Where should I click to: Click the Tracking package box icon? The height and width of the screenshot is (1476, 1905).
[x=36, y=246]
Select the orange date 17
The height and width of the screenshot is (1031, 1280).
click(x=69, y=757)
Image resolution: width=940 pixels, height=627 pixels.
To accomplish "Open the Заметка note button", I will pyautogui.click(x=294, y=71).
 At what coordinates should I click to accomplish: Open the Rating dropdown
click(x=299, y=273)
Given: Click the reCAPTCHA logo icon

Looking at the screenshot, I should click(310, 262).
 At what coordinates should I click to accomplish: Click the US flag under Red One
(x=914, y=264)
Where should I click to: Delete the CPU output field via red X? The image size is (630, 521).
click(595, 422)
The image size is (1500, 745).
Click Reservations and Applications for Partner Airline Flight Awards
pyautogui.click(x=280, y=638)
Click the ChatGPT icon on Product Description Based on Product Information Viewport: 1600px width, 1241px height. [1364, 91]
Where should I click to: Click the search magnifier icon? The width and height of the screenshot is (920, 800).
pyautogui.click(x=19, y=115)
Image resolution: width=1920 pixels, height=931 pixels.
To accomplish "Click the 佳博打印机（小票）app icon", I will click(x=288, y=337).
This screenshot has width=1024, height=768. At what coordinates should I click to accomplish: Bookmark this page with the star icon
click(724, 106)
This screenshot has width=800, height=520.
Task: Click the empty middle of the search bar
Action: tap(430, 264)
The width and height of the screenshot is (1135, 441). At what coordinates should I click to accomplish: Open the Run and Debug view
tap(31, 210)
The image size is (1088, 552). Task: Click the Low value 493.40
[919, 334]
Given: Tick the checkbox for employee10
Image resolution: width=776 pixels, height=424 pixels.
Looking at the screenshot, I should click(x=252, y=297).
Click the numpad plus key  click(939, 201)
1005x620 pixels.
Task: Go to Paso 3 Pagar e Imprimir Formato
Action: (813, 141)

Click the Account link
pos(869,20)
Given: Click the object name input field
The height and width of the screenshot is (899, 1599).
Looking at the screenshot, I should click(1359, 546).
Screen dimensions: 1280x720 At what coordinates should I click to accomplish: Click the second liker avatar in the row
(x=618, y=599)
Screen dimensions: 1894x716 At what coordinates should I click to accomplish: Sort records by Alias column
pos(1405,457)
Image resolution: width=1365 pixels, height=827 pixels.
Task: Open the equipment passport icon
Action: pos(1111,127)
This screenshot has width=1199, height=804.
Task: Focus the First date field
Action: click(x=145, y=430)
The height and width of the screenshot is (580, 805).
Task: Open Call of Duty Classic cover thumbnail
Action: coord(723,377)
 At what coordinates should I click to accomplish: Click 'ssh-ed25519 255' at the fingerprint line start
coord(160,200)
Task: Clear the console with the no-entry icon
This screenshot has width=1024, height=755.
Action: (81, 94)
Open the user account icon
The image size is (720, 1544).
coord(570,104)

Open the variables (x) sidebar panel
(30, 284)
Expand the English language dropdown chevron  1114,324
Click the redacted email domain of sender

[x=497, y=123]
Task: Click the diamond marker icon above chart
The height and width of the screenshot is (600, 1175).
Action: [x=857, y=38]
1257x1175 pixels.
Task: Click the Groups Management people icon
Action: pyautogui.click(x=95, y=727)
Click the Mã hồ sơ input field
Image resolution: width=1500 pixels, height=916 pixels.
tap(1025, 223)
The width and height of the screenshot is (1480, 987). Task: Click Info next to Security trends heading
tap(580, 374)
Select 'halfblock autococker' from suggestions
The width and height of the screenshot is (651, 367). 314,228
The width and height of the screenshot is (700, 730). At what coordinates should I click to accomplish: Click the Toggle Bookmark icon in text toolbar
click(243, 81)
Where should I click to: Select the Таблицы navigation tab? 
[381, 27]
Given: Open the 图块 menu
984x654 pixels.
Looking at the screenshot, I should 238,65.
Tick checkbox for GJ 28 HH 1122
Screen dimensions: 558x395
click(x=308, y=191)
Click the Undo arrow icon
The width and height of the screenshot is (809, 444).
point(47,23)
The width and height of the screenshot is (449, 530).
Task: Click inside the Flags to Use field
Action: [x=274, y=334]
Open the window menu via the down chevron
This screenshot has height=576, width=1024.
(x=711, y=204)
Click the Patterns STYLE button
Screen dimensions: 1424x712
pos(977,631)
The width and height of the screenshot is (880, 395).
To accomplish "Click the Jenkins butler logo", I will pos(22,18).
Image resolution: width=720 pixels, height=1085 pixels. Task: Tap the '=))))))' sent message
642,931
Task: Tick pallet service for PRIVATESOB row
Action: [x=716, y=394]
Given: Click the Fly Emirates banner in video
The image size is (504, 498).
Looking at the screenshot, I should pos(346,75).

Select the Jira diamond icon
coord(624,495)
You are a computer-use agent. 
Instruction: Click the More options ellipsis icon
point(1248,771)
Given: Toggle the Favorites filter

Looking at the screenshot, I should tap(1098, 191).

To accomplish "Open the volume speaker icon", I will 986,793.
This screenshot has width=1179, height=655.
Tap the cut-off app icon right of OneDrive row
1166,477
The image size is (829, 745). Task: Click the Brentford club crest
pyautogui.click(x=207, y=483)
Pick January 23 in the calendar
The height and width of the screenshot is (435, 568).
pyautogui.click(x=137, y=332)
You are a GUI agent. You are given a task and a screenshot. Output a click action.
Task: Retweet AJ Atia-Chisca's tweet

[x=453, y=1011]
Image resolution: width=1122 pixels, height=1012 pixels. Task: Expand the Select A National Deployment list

━━━━

Work through the records line by line and tally those holding "checkbox". Reply with the number alone.

_Response to this exercise_
2